In the second place, this image of life can be created only by conscious effort on the part of the artist. For the creation of great poetry, genius, exercise, imitation, and study are all necessary, but to these art must be added to make them perfect, for only art can lead to perfection.[560] It is this insistence on art as a distinct element, almost as an end in itself, that distinguishes Jonson from his predecessors; and nowhere is his ideal of art expressed as pithily as in the address to the reader prefixed to the Alchemist (1612):—
"In Poetry, especially in Plays, ... the concupiscence of dances and of antics so reigneth, as to run away from nature, and be afraid of her, is the only point of art that tickles the spectators. But how out of purpose, and place, do I name art? When the professors are grown so obstinate contemners of it, and presumers on their own naturals, as they are deriders of all diligence that way, and, by simple mocking at the terms, when they understand not the things, think to get off wittily with their ignorance. Nay, they are esteemed the more learned, and sufficient for this, by the many, through their excellent vice of judgment. For they commend writers as they do fencers or wrestlers; who, if they come in robustiously, and put for it with a great deal of violence, are received for the braver fellows; when many times their own rudeness is the cause of their disgrace, and a little touch of their adversary gives all that boisterous force the foil. I deny not but that these men, who always seek to do more than enough, may some time happen on some thing that is good and great; but very seldom; and when it comes it doth not recompense the rest of their ill.... But I give thee warning, that there is a great difference between those that, to gain the opinion of copy [i.e. copiousness], utter all they can, however unfitly; and those that use election and a mean[561] [i.e. selection and moderation]. For it is only the disease of the unskilful to think rude things greater than polished; or scattered more numerous than composed."[562]
Literature, then, aims at presenting an image of life through the medium of art; and the guide to art, according to Jonson, is to be found in the rules of criticism. Thus, for example, success in comedy is to be attained
"By observation of those comic laws
Which I, your master, first did teach the age;"[563]

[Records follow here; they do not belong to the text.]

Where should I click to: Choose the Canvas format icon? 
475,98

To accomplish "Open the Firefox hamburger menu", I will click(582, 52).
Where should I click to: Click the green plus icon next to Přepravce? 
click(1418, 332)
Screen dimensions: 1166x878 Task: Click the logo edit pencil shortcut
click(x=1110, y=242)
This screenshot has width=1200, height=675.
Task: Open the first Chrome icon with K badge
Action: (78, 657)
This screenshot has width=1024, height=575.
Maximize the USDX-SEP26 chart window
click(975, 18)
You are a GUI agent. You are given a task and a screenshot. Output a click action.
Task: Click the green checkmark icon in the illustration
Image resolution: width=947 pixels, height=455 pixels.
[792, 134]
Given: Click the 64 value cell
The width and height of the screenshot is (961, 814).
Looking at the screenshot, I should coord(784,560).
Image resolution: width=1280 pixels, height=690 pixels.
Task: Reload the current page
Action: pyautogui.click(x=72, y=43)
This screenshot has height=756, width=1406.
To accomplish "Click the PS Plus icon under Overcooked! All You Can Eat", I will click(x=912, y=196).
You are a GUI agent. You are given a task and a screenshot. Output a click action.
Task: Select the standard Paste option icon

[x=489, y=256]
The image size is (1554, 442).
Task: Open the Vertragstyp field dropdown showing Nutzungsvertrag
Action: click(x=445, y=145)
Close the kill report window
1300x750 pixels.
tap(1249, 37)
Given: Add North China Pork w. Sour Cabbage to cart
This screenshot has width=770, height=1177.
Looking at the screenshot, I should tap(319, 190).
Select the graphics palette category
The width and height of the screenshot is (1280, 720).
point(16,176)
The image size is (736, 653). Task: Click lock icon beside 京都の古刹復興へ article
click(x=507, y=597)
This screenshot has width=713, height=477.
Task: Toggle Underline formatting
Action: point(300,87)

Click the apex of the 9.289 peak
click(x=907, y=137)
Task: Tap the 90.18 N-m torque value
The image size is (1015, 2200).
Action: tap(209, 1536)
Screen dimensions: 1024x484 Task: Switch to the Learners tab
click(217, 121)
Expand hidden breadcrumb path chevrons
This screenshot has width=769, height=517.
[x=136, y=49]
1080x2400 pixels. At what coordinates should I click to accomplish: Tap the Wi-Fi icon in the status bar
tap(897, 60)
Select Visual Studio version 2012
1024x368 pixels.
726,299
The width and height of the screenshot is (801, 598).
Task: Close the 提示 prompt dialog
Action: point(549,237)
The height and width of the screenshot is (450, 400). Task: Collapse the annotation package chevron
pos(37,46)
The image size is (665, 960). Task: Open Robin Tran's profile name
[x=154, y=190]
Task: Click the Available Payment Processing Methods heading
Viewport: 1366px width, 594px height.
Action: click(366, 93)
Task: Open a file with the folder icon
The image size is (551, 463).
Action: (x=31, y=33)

and elsewhere, it will be remembered, Jonson boasts that he had swerved from no "needful law." But though art can find a never-failing guide and monitor in the rules of criticism, he does not believe in mere servile adherence to the practice or theory of classical literature. The ancients are to be regarded as guides, not commanders.[564] In short, the English mind was not yet prepared to accept the neo-classic ideal in all its consequences; and absolute subservience to ancient authority came only with the introduction of the French influence.